WHILE the World Sleeps is a collection of previously published essays about AIDS from established writers as well as from individuals living with the disease. The range of essays that Chris Bull has assembled underscores the myriad cultural responses that the disease has generated over the last twenty years.
Larry Kramer, who suggested the title and is referred to in one essay as “the Paul Revere of AIDS journalism,” has contributed a foreword. His notorious anger is present in this brief piece, as is his penchant for excoriating the powers-that-be—and those that were—for their lack of action in a time of crisis. Kramer produces a list of notable individuals who have not, he claims, “written one word about [the]plague,” citing Norman Mailer, Philip Roth, Joyce Carol Oates, and Salman Rushdie, among others. He includes Michael Jackson on this list, evidently unaware that Jackson’s 1991 album Dangerous contained a tribute to Ryan White in a song called “Gone Too Soon.”
The text is divided into four chronological sections. The first and briefest, “Origins,” describes the ominous appearance of a “gay cancer” in the early 1980’s. The second, “Response and Backlash,” examines the culture of AIDS from the mid 80’s to the early 90’s, including well-known works from Susan Sontag and Andrew Holleran. The third section, “Coming to Terms,” chronicles how authors such as Abraham Verghese, Marlon Riggs, and David Feinberg confronted the realities of AIDS. The concluding section, “Going Global,” places the epidemic in a larger context, showing how the disease is (or is not) managed in India, Brazil, the former Soviet Union, and parts of Africa. Throughout the text, Bull does an admirable job of representing AIDS with respect to race, gender, and sexual orientation. Nonetheless, the book might have been better served if he had integrated the “Going Global” section into the previous one. “Going Global” implies that the spread of AIDS beyond American or Western borders is a recent development, which is certainly not the case.
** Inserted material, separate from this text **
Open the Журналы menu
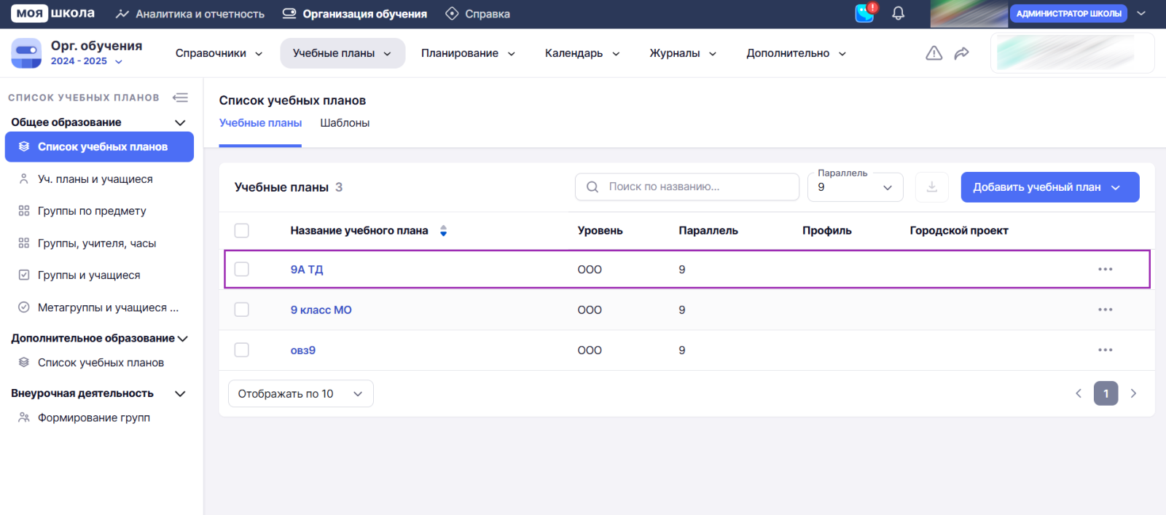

Reading While the World Sleeps, the reader is struck by the sheer breadth of writing that has been produced about a disease that’s only twenty years old. The book takes us back to the days when the hope for treatment was placed in interferon and plasmapheresis, and also to the days when AIDS activism was in full swing, before the complacency of contemporary discourse had set in. In “Whatever Happened to AIDS?” Jeffrey Schmalz comments on this state of affairs: “Once AIDS was a hot topic in America—promising treatments on the horizon, intense media interest, a political battlefield. Now [it]has become normalized, part of the landscape. It is at once everywhere and nowhere.”
Kramer’s gaffe about Michael Jackson is far from the only inaccuracy to appear in While the World Sleeps. For instance, Bull asserts in his introduction that the initial appellation for AIDS was “Gay Related Immunity Disorder” (or GRID), while in fact the last two letters stood for “immuno-deficiency”; and he characterizes AIDS as solely a sexually transmitted disease. He lists the publication date of Paul Monette’s memoir Borrowed Time as 1998, eleven years after its actual publication. In addition to such errors of fact, parts of While the World Sleeps are riddled with inconsistencies. For example, Bull touts the importance of the alternative press in disseminating information about AIDS, but the book opens with an excerpt from the New York Times and ends with a piece from the Wall Street Journal.
While the World Sleeps is best read from a sociopolitical standpoint. For example, it is instructive to contrast the speeches about AIDS delivered by Bob Hattoy and Mary Fisher at, respectively, the Democratic and Republican National Conventions in 1992, noting how Hattoy is frequently interrupted by applause and ovation, while Fisher is allowed to read her remarks in stony silence. The range of materials in this volume is especially valuable for revealing the numerous and conflicting responses that AIDS has generated.